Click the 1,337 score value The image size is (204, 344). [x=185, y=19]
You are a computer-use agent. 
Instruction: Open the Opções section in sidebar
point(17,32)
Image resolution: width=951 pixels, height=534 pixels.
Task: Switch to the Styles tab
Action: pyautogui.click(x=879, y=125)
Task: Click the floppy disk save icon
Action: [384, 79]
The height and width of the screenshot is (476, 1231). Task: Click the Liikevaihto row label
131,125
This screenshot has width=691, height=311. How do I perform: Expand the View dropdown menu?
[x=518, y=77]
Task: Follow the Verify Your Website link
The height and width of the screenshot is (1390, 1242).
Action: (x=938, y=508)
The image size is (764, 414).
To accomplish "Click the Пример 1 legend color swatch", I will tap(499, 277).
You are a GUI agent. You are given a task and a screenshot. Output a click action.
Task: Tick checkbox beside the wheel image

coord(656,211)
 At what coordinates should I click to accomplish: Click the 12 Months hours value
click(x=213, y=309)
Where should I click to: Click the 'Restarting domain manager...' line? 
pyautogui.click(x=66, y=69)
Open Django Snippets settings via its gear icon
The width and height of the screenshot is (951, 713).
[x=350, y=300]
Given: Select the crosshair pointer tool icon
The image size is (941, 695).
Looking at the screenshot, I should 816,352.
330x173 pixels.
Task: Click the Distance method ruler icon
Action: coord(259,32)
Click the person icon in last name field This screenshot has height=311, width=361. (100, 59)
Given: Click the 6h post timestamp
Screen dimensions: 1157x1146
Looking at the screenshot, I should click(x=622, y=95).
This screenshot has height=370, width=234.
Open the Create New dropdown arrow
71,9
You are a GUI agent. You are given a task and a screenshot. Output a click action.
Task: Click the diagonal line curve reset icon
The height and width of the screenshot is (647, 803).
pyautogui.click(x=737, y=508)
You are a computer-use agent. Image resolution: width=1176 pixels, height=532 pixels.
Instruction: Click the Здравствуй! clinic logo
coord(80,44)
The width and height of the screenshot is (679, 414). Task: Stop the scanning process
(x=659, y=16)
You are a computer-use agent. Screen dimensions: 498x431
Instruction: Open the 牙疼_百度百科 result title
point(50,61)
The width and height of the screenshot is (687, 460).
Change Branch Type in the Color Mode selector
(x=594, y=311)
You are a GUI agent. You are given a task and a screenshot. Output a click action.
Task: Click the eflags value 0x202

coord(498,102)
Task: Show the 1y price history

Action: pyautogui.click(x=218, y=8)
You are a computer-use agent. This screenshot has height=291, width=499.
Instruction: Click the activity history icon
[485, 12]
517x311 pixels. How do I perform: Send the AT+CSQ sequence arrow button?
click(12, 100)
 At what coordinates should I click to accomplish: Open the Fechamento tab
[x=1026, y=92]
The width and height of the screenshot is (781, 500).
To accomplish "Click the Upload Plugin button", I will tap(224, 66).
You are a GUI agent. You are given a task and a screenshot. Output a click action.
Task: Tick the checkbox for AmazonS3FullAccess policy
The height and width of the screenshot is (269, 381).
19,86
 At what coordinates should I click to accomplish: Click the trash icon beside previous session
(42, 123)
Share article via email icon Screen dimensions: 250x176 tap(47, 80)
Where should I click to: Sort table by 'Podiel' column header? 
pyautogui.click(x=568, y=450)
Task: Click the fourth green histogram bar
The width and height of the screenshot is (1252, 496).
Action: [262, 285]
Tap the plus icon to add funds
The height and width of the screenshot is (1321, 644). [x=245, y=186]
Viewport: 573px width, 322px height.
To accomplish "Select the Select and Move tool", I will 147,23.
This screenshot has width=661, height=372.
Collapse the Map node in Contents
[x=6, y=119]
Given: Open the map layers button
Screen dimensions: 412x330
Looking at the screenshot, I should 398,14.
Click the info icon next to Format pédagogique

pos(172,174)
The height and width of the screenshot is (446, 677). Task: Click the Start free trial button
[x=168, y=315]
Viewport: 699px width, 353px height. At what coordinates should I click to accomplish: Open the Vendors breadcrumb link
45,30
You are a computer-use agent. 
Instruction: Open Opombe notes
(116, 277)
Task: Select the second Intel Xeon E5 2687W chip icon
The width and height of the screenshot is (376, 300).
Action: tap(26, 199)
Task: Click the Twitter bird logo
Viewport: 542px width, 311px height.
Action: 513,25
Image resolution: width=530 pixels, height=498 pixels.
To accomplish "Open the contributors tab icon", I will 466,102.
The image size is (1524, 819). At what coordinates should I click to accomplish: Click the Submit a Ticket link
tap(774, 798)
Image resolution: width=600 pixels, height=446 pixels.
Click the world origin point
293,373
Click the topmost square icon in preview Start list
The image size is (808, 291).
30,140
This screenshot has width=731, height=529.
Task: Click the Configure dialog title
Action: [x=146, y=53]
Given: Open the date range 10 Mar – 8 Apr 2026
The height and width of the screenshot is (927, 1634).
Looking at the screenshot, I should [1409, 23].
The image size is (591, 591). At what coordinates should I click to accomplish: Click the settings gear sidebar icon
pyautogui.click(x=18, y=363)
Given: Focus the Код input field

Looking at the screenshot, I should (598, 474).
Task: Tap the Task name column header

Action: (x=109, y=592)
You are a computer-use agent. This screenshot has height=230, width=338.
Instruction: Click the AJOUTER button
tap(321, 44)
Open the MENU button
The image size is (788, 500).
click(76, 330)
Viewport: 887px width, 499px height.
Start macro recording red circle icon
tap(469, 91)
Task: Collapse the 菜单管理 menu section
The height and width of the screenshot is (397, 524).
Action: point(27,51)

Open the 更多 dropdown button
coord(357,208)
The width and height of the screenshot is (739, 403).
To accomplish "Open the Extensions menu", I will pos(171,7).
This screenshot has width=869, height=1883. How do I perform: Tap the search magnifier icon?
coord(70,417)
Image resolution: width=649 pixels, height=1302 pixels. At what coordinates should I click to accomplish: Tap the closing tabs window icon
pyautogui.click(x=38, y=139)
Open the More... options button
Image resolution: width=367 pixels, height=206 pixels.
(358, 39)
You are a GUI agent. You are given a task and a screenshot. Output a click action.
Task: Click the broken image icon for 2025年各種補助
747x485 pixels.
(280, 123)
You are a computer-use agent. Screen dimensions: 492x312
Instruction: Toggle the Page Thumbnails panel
※ ※ ※
Instructions for the task. Set down precisely the lines above between the line holding "Given: Open the date" and the line holding "Viewport: 887px width, 499px height.", inclusive, and nothing beyond them.

Finished exercise.
Given: Open the date range 10 Mar – 8 Apr 2026
The height and width of the screenshot is (927, 1634).
Looking at the screenshot, I should [1409, 23].
The image size is (591, 591). At what coordinates should I click to accomplish: Click the settings gear sidebar icon
pyautogui.click(x=18, y=363)
Given: Focus the Код input field

Looking at the screenshot, I should (598, 474).
Task: Tap the Task name column header

Action: (x=109, y=592)
You are a computer-use agent. This screenshot has height=230, width=338.
Instruction: Click the AJOUTER button
tap(321, 44)
Open the MENU button
The image size is (788, 500).
click(76, 330)
Viewport: 887px width, 499px height.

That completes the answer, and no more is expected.